4. Economics and Finance:

   • Optimization Problems: Quadratic functions are used to model cost, revenue, and profit functions. Businesses can use quadratic equations to find the optimal production levels or pricing strategies that maximize profit or minimize cost.
   • Financial Modeling: Quadratic equations can be used to model investment growth and depreciation. For example, calculating the time it takes for an investment to reach a certain value, given a compound interest rate, can involve solving a quadratic equation.

5. Everyday Life:

   • Gardening and Landscaping: Quadratic equations can be used to calculate the dimensions of a rectangular garden with a specific area, or to determine the amount of fencing needed for a yard.
   • Home Improvement: When planning home renovations, quadratic equations can help calculate the amount of materials needed for projects such as tiling a floor or building a deck.

These examples illustrate the wide-ranging applicability of quadratic equations in various fields.

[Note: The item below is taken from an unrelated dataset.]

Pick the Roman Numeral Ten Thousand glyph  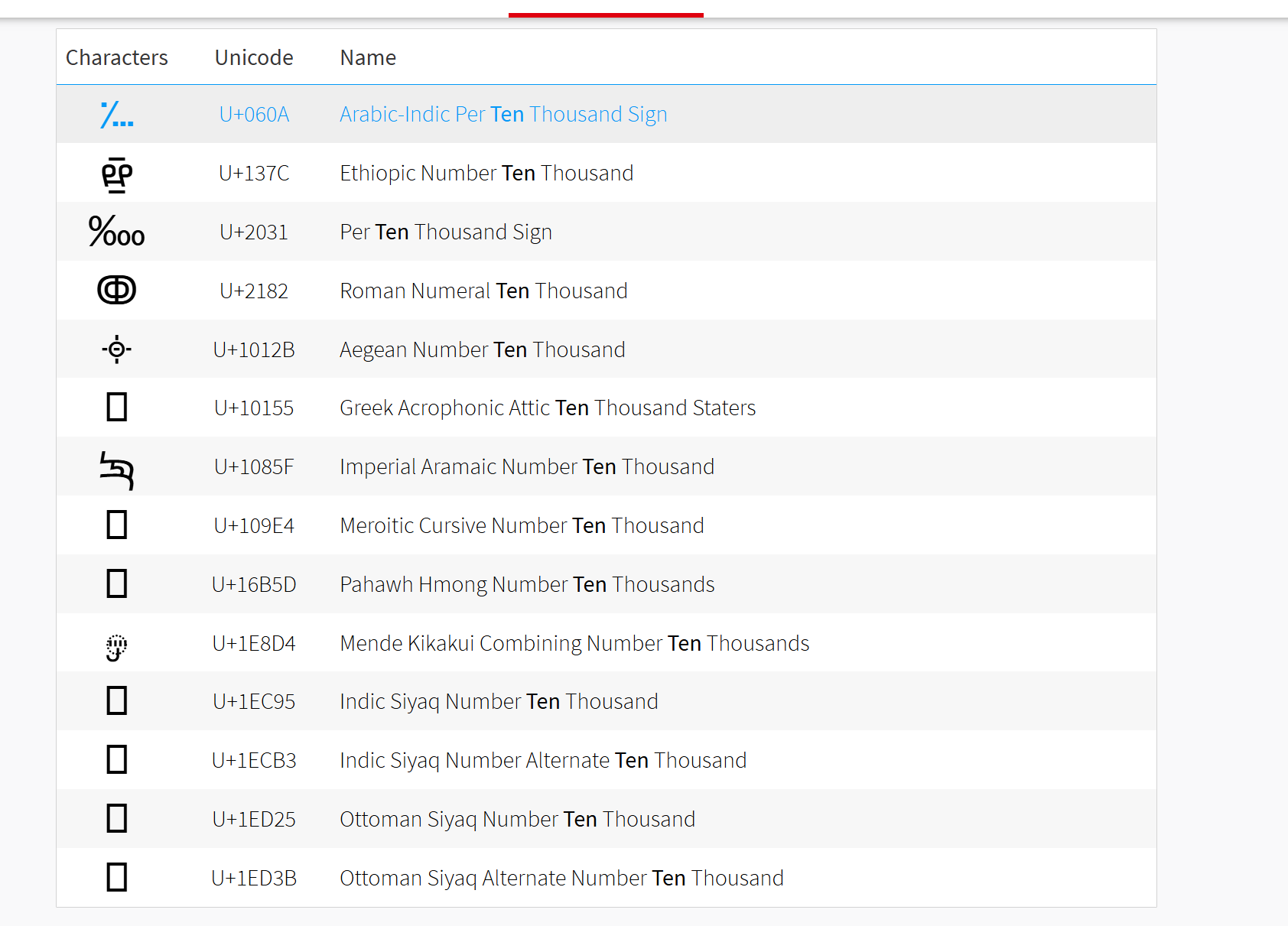pyautogui.click(x=116, y=291)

From designing safe structures to optimizing financial strategies, quadratic equations provide a powerful tool for solving real-world problems. The Quadratic Formula is not just a mathematical abstraction but a practical tool that helps us understand and shape the world around us.

In summary, mastering the art of solving quadratic equations using the Quadratic Formula is an invaluable skill. Through a meticulous step-by-step approach, careful attention to detail, and an understanding of the discriminant, one can confidently tackle a wide array of mathematical challenges. Furthermore, recognizing the real-world applications of these equations enriches our appreciation for their significance and utility. By avoiding common pitfalls and embracing the power of the Quadratic Formula, we unlock a fundamental tool for problem-solving in mathematics and beyond.